Os Estados Unidos e o Reino Unido negoceiam com radicais que capturem civis ou militares dos seus países, mas têm uma linha vermelha: não pagam resgates. Países como a França, a Alemanha, a Áustria, o Qatar ou Omã recusam admitir pagar em troca da vida dos seus cidadãos, mas têm pago, e muito – pelo menos 94 milhões de euros entre 2008 e 2013, segundo uma investigação publicada no fim de Julho pelo The New York Times (49 milhões só no ano passado; sozinha, a França desembolsou 43,2 milhões no período analisado).

Os primeiros raptos – de jornalistas, funcionários ou voluntários de ONG, turistas – aconteceram há demasiado tempo para a data ter importância. Relevante é que, nos últimos anos, percebendo o dinheiro em jogo, grupos associados à Al-Qaeda têm vindo a desistir de exigências impossíveis (a queda do Governo da Argélia, por exemplo) e optado por pedir resgates.

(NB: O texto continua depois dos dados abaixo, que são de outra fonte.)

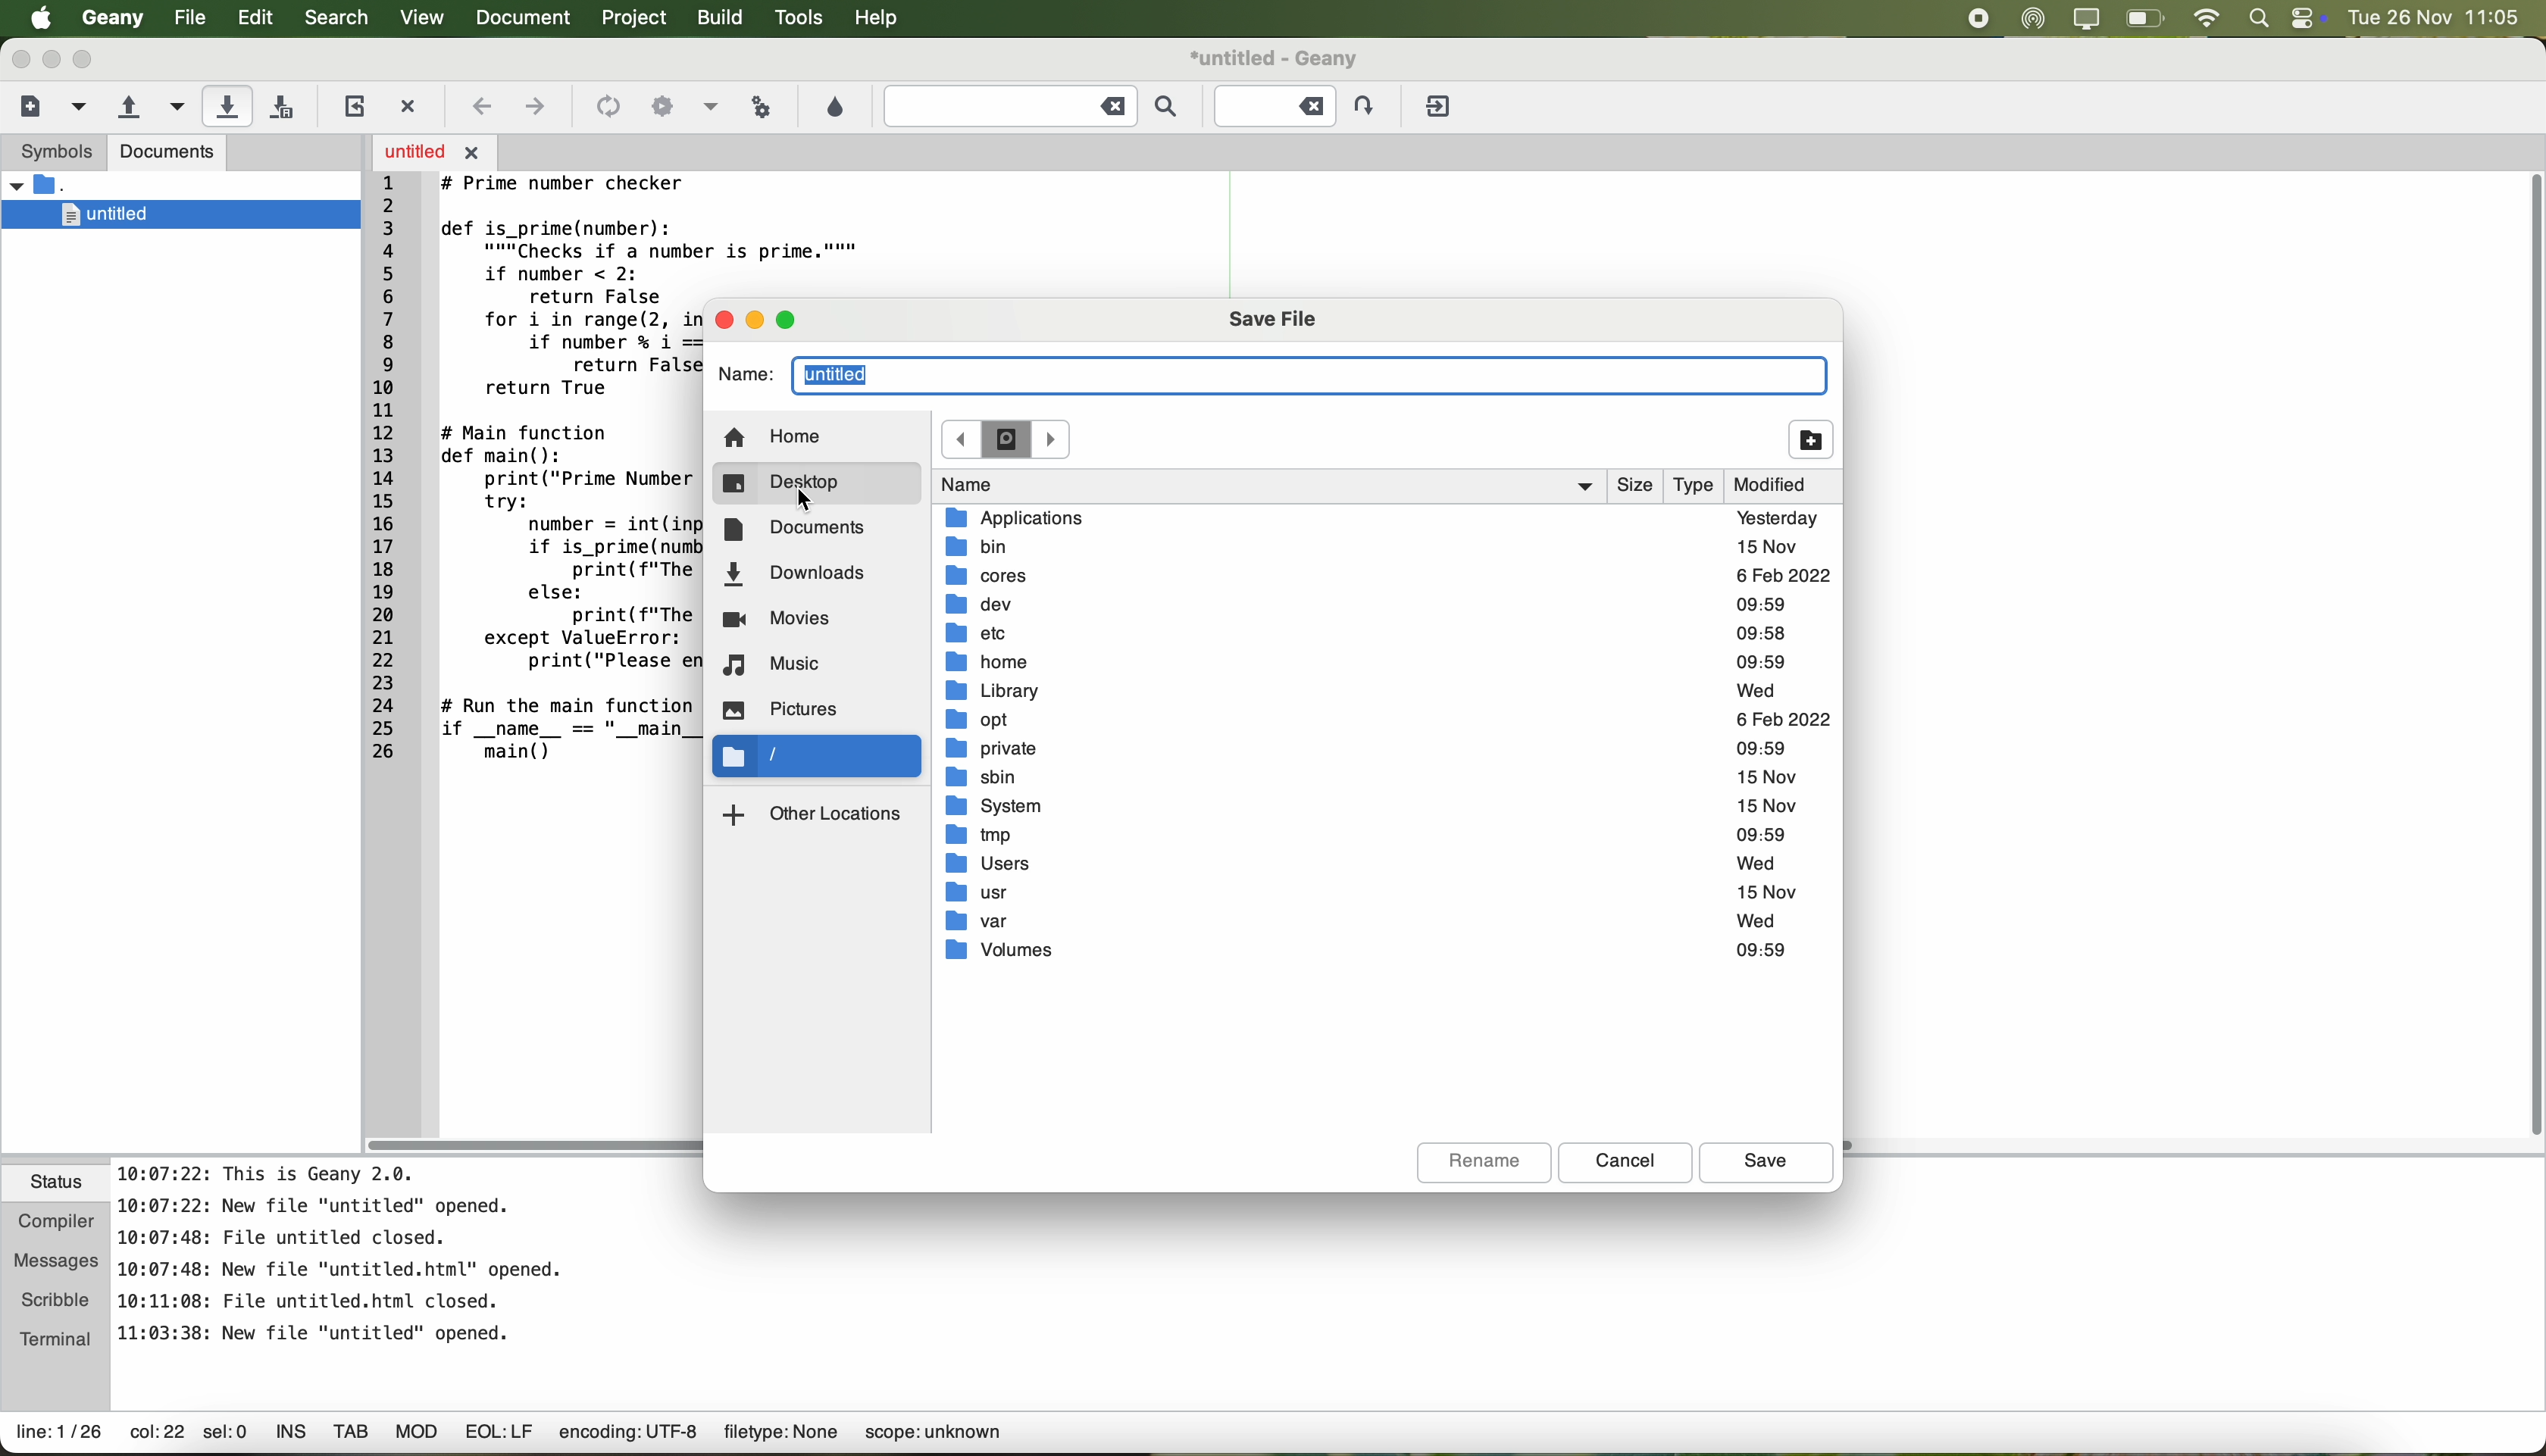 Image resolution: width=2546 pixels, height=1456 pixels. Describe the element at coordinates (57, 1218) in the screenshot. I see `compiler` at that location.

Só o negócio dos resgates pode explicar que nos últimos cinco anos um terço dos raptados por grupos que se reclamam jihadistas globais sejam franceses, 20% venham de países relativamente pequenos (Áustria ou Suíça) e apenas 5% (três) sejam norte-americanos, de acordo com a mesma investigação do Times.

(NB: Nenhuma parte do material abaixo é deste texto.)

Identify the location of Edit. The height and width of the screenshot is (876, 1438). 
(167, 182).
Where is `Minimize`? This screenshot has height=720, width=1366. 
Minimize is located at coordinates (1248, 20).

O jornal entrevistou dezenas de ex-reféns, diplomatas e membros de governos ocidentais, assim como políticos de países africanos ou árabes que actuam como intermediários na troca. “É evidente que a Al-Qaeda os seleciona segundo a nacionalidade”, diz Jean-Paul Rouiller, director do Centro de Formação e Análise de Terrorismo, de Genebra. “Os reféns são um investimento e ninguém investe sem saber que vai lucrar.”

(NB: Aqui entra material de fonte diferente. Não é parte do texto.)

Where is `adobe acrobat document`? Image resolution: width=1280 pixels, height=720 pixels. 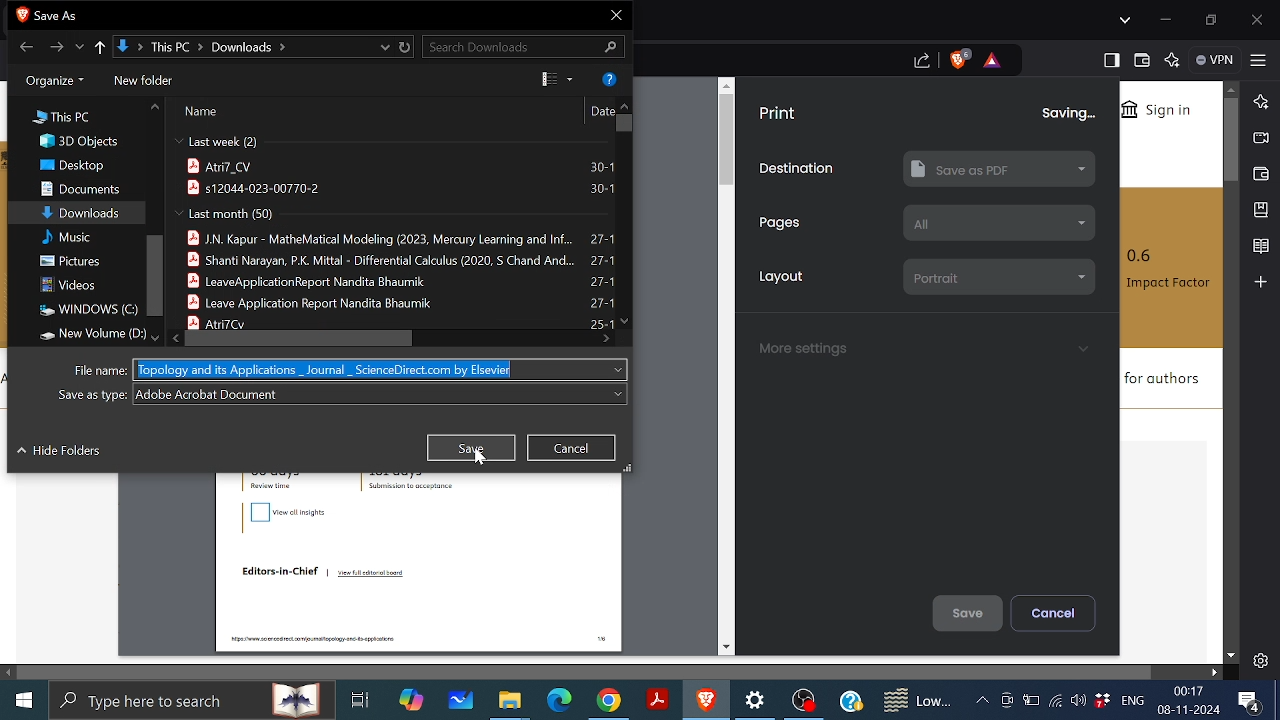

O jornalista James Foley podia ter mais valor político do que monetário para o ISIS (Estado Islâmico do Iraque e do Levante), que entretanto se faz chamar Estado Islâmico. Mas os sequestradores do repórter (ou quem o tinha – os raptores costumam ser subcontratados) também sabiam que as possibilidades de conseguirem dinheiro eram escassas.

“O sequestro para obter um resgate já é a principal fonte de financiamento do terrorismo. Cada transação promove outra”, avisava, em 2012, David S. Cohen, secretário adjunto do Departamento do Tesouro dos EUA. O negócio tem pouco mais de dez anos e os seus ganhos têm substituído os donativos de multimilionários, a fonte de rendimento da Al-Qaeda inicialmente criada pelo saudita Osama bin Laden e pelo egípcio Ayman al-Zawahiri em 1988, numa localidade paquistanesa junto à fronteira afegã.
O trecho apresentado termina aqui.